Start of RECORD EXTRACTS

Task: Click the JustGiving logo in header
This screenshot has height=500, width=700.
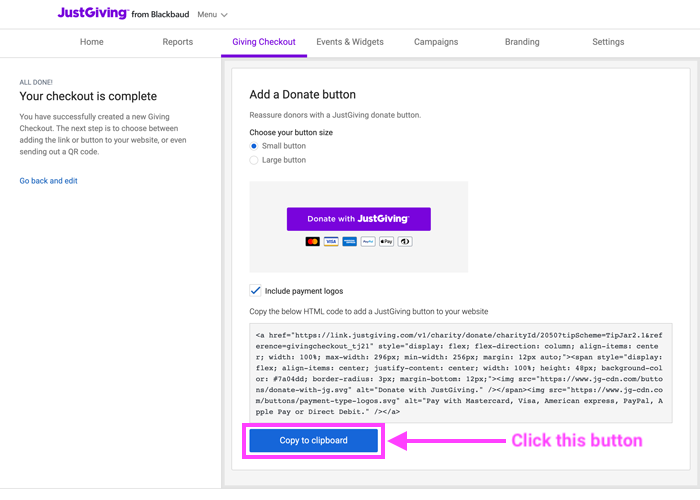Action: pyautogui.click(x=93, y=14)
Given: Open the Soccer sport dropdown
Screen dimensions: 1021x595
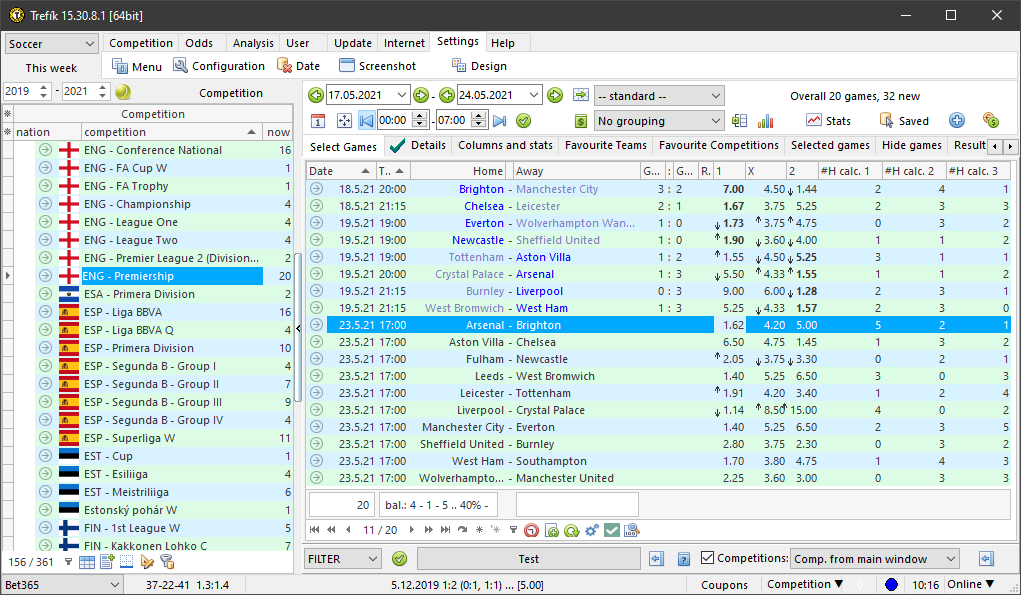Looking at the screenshot, I should [x=51, y=44].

End of RECORD EXTRACTS

> PROMPT: Although the records contain pictures, print only the rest, exactly as written.

> THE COMPLETED TASK:
Task: Click the JustGiving logo in header
This screenshot has height=500, width=700.
Action: pyautogui.click(x=93, y=14)
Given: Open the Soccer sport dropdown
Screen dimensions: 1021x595
Looking at the screenshot, I should [x=51, y=44].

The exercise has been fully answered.